Don’t skip anything, and don’t assume one panoramic shot of each room will do. If you’re leaving furniture, also photograph the condition and cleanliness of each piece.

When Lynch returned to find her tenant had damaged the kitchen countertop, such “before” photos were key in being able to use the tenant’s security deposit to help pay for repairs.

When your tenant arrives to inspect the home before moving in, Kent says, “have tenants sign a document of the pictures, showing the condition at move-in.”

That walk-through inspection is vital for both parties. “Always be present for the move-in and move-out inspections,” says Babette Maxwell, who has rented her home to tenants several times during her husband’s Navy career and founded Military Spouse magazine to advise other military families about challenges like this one.

Also, Maxwell suggests, “Provide your renter with a baggie of ‘approved’ nails, screws, picture hangers.” And if you “have specific products you want used on your counters, cabinets, floors, yard,” she says, “list them in the lease.”

Tend the outdoors

As you negotiate the lease, don’t forget to have a detailed discussion about outdoor space, too. Will you or the tenant pay for lawn cutting? Who will keep up with pulling weeds and trimming bushes? Is the tenant permitted to plant flowers and do other gardening?

You may want to do an outdoor cleanup before you leave and then have the tenant agree to maintain that level of neatness.

Scan the property for any trees that could fall on the house and assess their health. Better to pay now to have a sick tree removed than worry about the outcome of a storm.

Plan ahead

If there are repairs or upgrades that you promise your tenant, set a schedule in your personal calendar for completing them in the weeks after they move in.

Kent also recommends leaving a “welcome binder that stays with the house with local information, cleaning requirements and other details.”

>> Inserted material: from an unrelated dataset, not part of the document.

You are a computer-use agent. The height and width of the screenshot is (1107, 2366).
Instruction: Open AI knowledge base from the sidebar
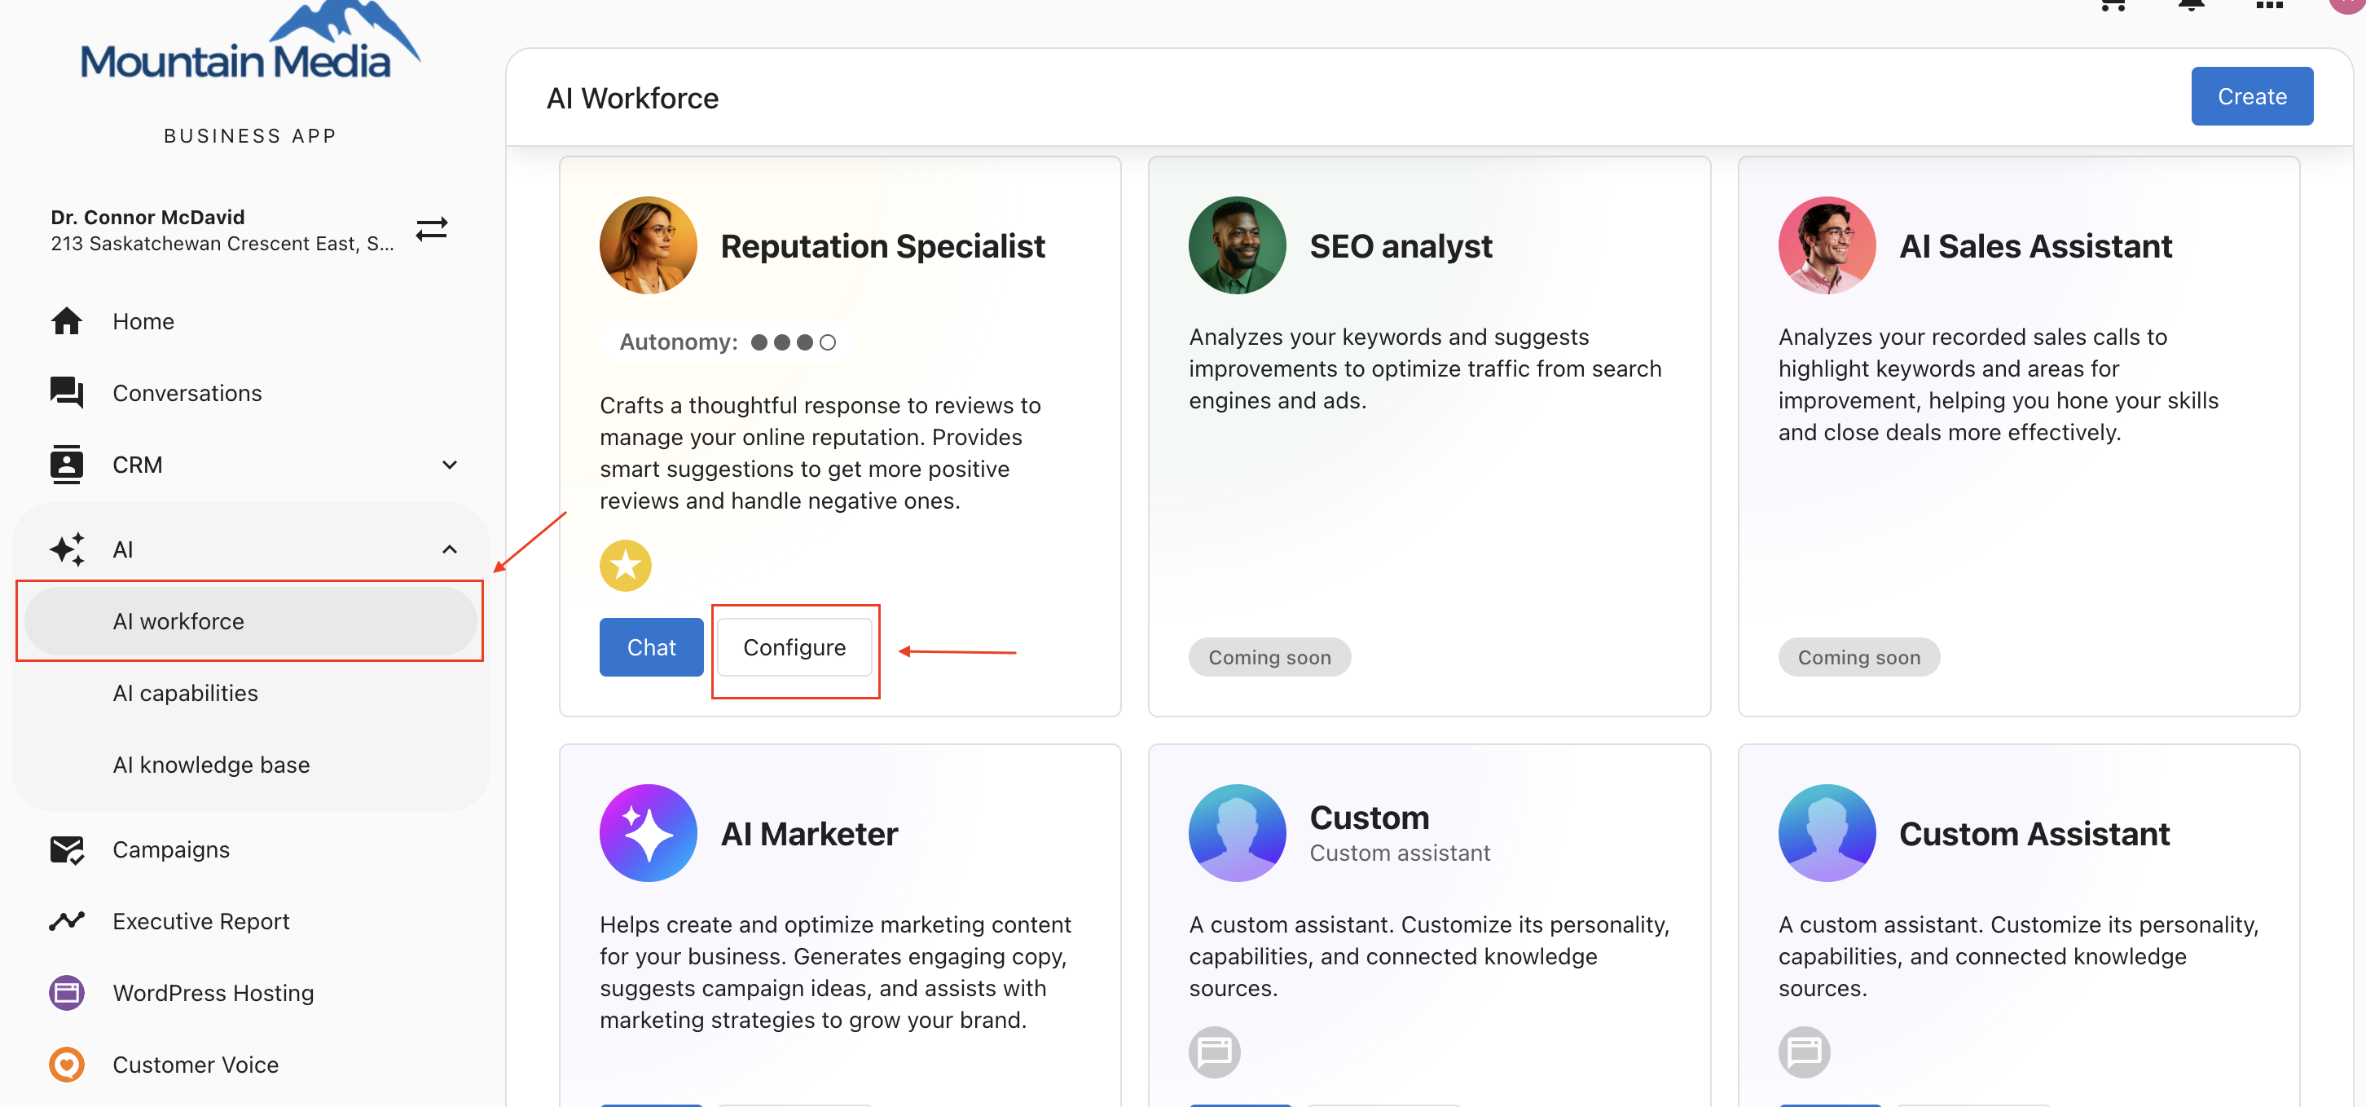pos(211,764)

Make sure your tenant knows how to contact you and how to handle problems that might arise. Have a reputable contractor or other professional on-call in case something needs to be repaired, says Carpenter.

“A lot of landlords grumble about getting a call in the middle of the night,” she says, but things will inevitably happen.

Then, stay in touch. If you won’t be living close enough to check on the property yourself, arrange for a friend or hire a property manager to do so.

Being a landlord “is not just signing the lease and disappearing,” Carpenter says. A tenant will respect you and your property more if you remain involved.